What to do:
Take every line from the data that has the word "navigation" in it.

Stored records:
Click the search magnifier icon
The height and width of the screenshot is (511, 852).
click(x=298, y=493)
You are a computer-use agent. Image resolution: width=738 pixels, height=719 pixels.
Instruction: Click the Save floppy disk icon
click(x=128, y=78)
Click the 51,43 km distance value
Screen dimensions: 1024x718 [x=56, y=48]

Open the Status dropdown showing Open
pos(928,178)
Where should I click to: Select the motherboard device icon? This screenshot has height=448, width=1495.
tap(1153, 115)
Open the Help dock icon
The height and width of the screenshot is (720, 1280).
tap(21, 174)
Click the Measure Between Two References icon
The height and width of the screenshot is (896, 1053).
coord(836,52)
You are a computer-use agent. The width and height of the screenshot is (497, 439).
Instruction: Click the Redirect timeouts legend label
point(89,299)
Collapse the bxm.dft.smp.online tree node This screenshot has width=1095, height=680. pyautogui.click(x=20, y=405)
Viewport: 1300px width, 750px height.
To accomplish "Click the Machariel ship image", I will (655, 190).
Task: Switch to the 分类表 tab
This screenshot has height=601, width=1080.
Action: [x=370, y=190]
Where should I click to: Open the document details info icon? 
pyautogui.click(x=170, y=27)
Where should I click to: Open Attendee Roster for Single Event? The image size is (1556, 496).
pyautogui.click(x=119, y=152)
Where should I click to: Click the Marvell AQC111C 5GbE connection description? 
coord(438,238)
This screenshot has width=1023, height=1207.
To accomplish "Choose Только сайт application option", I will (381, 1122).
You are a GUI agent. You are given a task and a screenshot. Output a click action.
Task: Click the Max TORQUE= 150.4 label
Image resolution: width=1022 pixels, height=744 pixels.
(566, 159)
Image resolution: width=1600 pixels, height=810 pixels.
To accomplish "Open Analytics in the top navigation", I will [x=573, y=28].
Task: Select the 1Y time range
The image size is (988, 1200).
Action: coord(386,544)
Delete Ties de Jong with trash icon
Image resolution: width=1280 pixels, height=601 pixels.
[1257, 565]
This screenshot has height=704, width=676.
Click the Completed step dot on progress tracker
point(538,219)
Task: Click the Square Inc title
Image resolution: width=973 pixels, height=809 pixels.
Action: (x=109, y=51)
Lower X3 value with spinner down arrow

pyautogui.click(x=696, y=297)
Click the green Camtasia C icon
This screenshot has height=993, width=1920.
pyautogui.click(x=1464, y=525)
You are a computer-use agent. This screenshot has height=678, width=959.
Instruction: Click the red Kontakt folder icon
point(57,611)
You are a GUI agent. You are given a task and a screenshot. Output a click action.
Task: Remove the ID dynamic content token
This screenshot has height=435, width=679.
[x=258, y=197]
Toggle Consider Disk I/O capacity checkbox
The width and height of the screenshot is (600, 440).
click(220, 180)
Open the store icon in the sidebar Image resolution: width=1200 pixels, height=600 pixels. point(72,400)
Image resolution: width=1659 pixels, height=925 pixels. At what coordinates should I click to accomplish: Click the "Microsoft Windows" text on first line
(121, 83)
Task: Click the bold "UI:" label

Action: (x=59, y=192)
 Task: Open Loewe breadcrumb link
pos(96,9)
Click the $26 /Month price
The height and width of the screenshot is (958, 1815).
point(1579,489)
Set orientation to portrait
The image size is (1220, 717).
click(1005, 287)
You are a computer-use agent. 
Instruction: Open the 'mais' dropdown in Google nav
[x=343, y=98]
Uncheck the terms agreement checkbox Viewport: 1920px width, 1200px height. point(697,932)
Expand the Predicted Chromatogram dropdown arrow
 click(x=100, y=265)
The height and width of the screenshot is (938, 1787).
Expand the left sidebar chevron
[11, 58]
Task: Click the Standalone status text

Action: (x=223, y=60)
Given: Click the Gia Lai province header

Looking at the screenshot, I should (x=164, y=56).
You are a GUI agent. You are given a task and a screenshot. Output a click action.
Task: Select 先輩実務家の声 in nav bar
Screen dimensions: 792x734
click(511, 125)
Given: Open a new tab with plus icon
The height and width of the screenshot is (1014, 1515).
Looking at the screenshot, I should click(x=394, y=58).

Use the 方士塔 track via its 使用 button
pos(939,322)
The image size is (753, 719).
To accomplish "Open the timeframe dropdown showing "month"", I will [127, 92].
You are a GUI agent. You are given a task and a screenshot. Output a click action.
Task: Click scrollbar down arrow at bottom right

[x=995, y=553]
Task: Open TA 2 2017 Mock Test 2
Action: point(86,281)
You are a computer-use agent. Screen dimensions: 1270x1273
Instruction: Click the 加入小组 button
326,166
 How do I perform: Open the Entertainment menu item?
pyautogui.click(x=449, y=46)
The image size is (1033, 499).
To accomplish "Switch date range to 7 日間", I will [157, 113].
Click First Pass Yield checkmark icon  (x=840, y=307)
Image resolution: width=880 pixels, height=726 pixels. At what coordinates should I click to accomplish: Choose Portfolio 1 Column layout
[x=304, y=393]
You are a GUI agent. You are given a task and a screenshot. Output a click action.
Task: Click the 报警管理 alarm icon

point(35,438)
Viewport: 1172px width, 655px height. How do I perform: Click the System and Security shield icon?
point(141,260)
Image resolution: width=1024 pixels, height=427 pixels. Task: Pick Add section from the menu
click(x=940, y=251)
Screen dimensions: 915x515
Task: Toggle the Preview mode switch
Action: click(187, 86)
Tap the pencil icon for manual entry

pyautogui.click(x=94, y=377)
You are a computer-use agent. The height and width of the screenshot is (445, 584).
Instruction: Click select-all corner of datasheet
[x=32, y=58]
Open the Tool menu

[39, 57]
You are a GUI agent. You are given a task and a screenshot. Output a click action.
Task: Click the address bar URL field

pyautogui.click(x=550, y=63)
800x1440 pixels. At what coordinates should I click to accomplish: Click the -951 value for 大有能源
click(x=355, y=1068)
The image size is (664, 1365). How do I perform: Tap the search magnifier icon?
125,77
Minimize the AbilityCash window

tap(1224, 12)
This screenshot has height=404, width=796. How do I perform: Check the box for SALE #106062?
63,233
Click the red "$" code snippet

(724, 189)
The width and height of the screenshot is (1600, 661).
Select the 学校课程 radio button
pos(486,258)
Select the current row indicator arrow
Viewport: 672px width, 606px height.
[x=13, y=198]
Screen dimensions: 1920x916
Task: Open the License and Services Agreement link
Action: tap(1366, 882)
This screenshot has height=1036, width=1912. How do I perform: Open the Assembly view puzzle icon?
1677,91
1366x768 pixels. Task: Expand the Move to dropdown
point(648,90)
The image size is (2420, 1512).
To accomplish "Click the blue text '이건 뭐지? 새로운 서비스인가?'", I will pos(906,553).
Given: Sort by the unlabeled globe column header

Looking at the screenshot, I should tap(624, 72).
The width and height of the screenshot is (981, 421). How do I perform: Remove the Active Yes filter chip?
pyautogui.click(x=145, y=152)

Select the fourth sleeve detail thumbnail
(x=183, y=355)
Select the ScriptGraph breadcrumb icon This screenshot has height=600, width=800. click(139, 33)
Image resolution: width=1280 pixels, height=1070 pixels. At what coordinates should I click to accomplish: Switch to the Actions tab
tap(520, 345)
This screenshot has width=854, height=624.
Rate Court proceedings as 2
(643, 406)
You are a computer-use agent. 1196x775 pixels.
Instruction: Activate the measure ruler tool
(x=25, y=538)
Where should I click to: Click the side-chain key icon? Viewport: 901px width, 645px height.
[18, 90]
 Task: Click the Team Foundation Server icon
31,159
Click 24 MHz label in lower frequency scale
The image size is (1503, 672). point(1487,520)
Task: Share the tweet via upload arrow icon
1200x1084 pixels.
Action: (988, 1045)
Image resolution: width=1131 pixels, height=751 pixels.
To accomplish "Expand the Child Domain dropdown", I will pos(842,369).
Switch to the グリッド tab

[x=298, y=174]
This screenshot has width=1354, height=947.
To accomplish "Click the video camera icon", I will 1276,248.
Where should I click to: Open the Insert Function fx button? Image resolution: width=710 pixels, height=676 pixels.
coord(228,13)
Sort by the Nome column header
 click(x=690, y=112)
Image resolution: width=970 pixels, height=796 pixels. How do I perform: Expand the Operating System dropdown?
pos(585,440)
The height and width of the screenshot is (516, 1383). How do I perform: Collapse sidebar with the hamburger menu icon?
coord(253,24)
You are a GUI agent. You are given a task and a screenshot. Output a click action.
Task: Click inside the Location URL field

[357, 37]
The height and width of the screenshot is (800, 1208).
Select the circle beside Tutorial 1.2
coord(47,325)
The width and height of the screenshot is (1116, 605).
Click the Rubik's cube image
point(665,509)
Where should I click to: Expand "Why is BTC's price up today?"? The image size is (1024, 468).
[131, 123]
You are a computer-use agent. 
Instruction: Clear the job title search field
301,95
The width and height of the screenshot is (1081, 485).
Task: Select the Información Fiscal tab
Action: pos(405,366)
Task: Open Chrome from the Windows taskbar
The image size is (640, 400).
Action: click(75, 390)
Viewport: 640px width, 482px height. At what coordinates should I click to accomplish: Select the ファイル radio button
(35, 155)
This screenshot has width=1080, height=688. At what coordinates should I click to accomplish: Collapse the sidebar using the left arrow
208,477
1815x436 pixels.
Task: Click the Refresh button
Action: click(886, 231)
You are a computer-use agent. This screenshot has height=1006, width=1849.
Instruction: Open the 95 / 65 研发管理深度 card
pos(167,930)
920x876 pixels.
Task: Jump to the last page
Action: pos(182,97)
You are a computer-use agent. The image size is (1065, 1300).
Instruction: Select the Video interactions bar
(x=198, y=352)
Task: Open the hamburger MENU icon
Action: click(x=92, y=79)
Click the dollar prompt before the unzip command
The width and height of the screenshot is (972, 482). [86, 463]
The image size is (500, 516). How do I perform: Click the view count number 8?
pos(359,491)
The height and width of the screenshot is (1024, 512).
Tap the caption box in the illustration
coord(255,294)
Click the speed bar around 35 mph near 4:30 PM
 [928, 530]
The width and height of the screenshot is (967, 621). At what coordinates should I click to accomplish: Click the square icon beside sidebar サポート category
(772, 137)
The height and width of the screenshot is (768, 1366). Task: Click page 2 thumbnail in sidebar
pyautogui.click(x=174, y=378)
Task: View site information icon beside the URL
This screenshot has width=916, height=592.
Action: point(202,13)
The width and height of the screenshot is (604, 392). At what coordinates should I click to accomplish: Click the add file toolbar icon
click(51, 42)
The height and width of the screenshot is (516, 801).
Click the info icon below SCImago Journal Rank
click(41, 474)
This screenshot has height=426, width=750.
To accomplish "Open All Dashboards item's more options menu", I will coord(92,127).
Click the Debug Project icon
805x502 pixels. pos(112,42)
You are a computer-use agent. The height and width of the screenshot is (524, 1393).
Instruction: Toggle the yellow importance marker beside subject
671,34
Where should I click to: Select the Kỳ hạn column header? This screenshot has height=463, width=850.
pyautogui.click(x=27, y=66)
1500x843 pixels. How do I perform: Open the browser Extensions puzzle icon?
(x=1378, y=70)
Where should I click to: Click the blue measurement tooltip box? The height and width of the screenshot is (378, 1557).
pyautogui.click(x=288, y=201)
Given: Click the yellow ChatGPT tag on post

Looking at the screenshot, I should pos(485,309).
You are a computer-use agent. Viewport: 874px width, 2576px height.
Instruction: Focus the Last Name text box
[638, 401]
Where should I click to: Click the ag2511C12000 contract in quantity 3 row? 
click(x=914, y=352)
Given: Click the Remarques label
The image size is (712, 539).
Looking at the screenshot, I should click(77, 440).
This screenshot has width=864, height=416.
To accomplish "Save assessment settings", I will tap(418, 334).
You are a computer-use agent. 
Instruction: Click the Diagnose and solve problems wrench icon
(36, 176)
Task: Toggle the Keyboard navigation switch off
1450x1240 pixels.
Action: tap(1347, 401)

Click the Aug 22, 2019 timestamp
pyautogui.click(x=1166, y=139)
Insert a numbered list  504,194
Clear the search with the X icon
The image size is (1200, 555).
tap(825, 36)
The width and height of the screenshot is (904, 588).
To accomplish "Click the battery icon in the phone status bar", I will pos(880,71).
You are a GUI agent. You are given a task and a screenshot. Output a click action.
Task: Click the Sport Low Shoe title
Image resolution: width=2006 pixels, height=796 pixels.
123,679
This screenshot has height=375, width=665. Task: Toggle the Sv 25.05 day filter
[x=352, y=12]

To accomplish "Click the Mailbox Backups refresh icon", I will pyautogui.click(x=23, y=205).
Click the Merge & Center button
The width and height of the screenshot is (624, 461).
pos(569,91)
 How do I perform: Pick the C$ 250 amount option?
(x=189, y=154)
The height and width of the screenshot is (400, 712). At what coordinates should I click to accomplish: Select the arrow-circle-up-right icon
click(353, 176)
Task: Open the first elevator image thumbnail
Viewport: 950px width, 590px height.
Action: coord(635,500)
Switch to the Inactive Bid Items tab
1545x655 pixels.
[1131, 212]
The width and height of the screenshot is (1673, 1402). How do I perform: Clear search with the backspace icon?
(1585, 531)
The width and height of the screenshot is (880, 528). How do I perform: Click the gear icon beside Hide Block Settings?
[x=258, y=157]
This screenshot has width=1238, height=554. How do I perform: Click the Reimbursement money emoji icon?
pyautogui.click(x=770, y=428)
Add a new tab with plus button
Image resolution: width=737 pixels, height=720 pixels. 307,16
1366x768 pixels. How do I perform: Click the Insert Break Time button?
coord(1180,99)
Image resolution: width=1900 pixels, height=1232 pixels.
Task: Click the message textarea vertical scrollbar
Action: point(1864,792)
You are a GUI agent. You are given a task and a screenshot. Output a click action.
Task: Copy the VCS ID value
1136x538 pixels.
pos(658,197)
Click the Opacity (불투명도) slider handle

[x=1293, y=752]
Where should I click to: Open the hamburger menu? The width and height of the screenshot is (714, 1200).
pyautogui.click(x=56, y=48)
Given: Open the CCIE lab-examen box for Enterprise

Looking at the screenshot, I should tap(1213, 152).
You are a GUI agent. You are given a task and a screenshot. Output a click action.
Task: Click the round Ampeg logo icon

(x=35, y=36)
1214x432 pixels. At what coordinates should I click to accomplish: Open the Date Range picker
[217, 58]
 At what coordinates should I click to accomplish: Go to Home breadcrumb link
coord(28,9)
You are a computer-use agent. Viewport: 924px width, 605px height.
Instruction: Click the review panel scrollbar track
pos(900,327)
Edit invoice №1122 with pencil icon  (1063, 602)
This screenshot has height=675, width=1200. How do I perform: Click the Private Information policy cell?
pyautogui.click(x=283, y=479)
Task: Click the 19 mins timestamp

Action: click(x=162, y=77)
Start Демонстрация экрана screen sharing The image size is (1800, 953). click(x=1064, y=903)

Response box:
To accomplish "Open Analytics in the top navigation", I will [x=573, y=28].
Task: Toggle the Keyboard navigation switch off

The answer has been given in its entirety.